● **What to do**: Rewrite the records below, changing every occurrence of "screenshot" to "screen capture" and leaving all other text unchanged. Omit the pictures from your answer.

● **Provided records**:
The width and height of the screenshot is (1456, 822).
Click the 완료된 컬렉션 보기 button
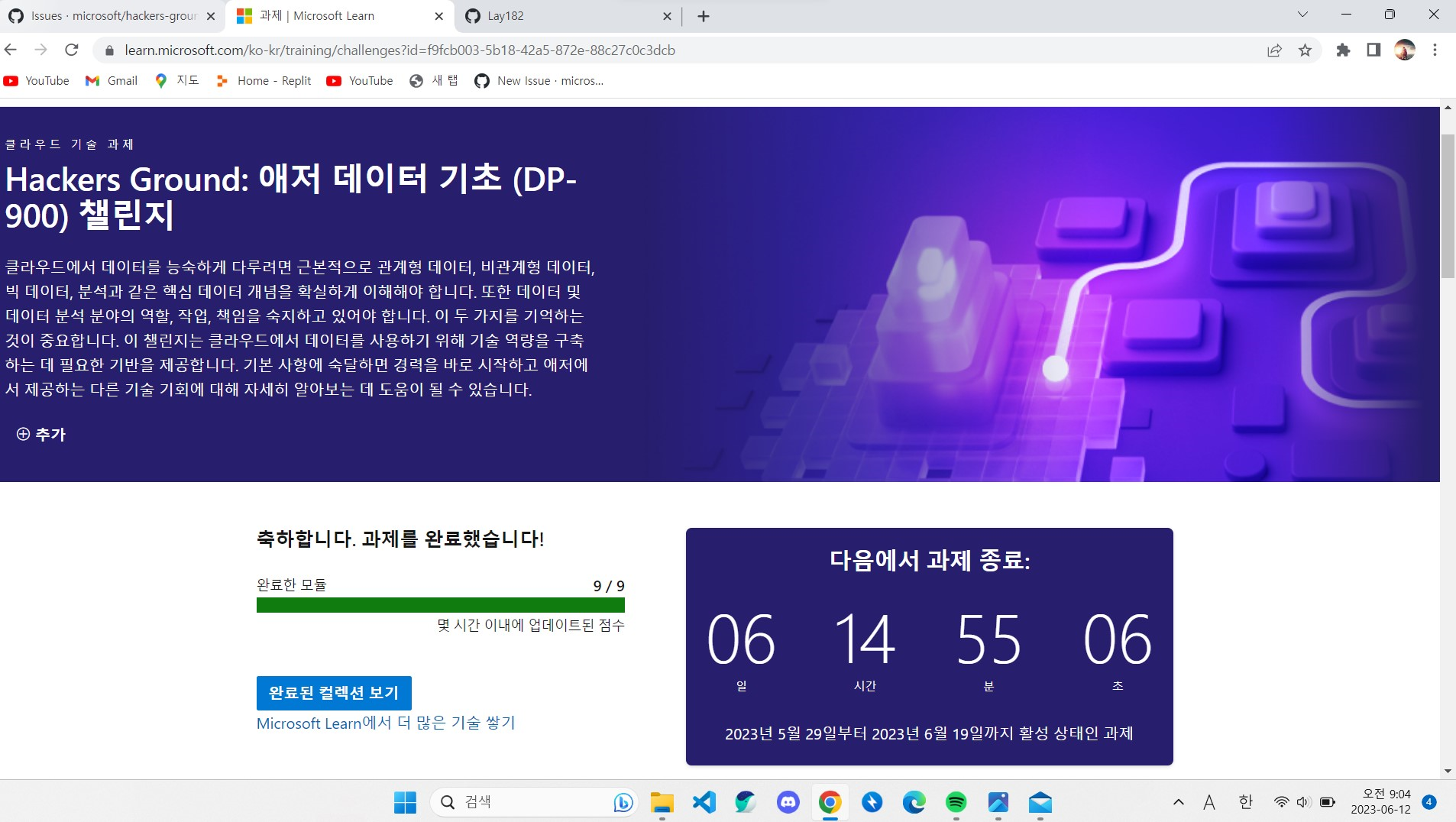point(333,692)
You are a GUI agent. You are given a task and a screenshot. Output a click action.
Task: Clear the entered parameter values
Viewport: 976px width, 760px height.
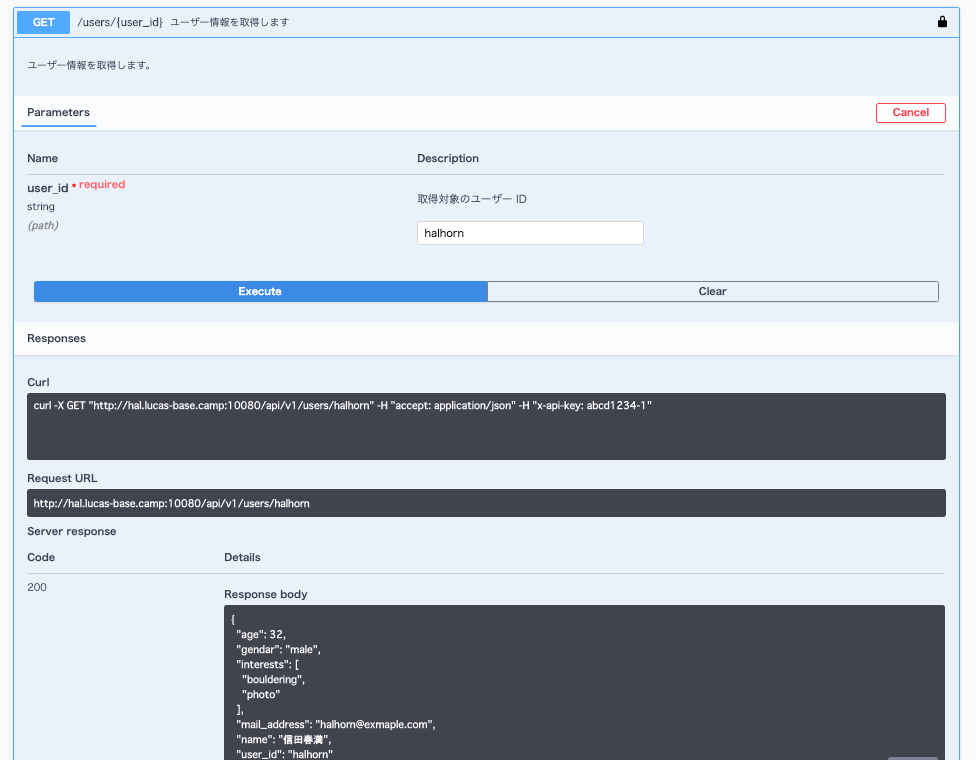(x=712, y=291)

● **Exercise result**:
The width and height of the screen capture is (1456, 822).
Click the 완료된 컬렉션 보기 button
point(333,692)
You are a GUI agent. You are given a task and a screen capture. Output a click action.
Task: Clear the entered parameter values
Viewport: 976px width, 760px height.
(x=712, y=291)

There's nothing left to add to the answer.